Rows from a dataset
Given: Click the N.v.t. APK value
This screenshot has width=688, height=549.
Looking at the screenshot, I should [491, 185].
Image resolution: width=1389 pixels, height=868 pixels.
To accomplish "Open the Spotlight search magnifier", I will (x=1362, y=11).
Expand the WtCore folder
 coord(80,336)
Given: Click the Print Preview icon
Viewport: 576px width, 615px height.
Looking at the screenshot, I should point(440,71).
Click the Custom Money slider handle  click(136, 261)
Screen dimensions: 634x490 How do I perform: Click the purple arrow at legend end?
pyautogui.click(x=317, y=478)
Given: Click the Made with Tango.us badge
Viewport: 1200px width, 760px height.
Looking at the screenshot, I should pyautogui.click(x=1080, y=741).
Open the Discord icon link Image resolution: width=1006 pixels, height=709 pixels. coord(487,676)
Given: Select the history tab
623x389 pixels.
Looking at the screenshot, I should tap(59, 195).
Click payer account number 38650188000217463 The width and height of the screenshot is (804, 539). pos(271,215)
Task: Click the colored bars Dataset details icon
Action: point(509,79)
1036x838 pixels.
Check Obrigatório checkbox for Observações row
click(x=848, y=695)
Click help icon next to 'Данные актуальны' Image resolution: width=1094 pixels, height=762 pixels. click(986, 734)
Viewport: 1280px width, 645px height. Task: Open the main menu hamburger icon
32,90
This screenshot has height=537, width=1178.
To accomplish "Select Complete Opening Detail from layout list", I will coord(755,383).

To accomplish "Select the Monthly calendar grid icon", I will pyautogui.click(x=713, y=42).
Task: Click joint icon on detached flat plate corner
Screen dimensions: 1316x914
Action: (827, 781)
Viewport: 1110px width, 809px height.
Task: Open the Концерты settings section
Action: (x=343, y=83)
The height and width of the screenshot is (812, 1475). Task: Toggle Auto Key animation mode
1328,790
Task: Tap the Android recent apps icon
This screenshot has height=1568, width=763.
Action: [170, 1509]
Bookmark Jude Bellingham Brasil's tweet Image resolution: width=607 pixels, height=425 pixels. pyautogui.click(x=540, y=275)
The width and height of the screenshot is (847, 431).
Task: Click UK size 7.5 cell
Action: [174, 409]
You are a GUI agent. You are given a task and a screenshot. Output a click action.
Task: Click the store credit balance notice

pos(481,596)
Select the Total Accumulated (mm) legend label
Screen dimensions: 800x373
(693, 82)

## Requirements
Can you write out all the items above again, substituting "Display resolution" for every "Image resolution" and leaving everything else unchanged?

## Solution for this problem
Given: Click the N.v.t. APK value
This screenshot has width=688, height=549.
Looking at the screenshot, I should [491, 185].
Display resolution: width=1389 pixels, height=868 pixels.
To accomplish "Open the Spotlight search magnifier", I will (x=1362, y=11).
Expand the WtCore folder
 coord(80,336)
Given: Click the Print Preview icon
Viewport: 576px width, 615px height.
Looking at the screenshot, I should point(440,71).
Click the Custom Money slider handle  click(136, 261)
Screen dimensions: 634x490 How do I perform: Click the purple arrow at legend end?
pyautogui.click(x=317, y=478)
Given: Click the Made with Tango.us badge
Viewport: 1200px width, 760px height.
Looking at the screenshot, I should pyautogui.click(x=1080, y=741).
Open the Discord icon link Display resolution: width=1006 pixels, height=709 pixels. coord(487,676)
Given: Select the history tab
623x389 pixels.
Looking at the screenshot, I should tap(59, 195).
Click payer account number 38650188000217463 The width and height of the screenshot is (804, 539). pos(271,215)
Task: Click the colored bars Dataset details icon
Action: point(509,79)
1036x838 pixels.
Check Obrigatório checkbox for Observações row
click(x=848, y=695)
Click help icon next to 'Данные актуальны' Display resolution: width=1094 pixels, height=762 pixels. click(986, 734)
Viewport: 1280px width, 645px height. Task: Open the main menu hamburger icon
32,90
This screenshot has height=537, width=1178.
To accomplish "Select Complete Opening Detail from layout list", I will coord(755,383).

To accomplish "Select the Monthly calendar grid icon", I will pyautogui.click(x=713, y=42).
Task: Click joint icon on detached flat plate corner
Screen dimensions: 1316x914
Action: (827, 781)
Viewport: 1110px width, 809px height.
Task: Open the Концерты settings section
Action: (x=343, y=83)
The height and width of the screenshot is (812, 1475). Task: Toggle Auto Key animation mode
1328,790
Task: Tap the Android recent apps icon
This screenshot has height=1568, width=763.
Action: [170, 1509]
Bookmark Jude Bellingham Brasil's tweet Display resolution: width=607 pixels, height=425 pixels. pyautogui.click(x=540, y=275)
The width and height of the screenshot is (847, 431).
Task: Click UK size 7.5 cell
Action: [174, 409]
You are a GUI agent. You are given a task and a screenshot. Output a click action.
Task: Click the store credit balance notice

pos(481,596)
Select the Total Accumulated (mm) legend label
Screen dimensions: 800x373
(693, 82)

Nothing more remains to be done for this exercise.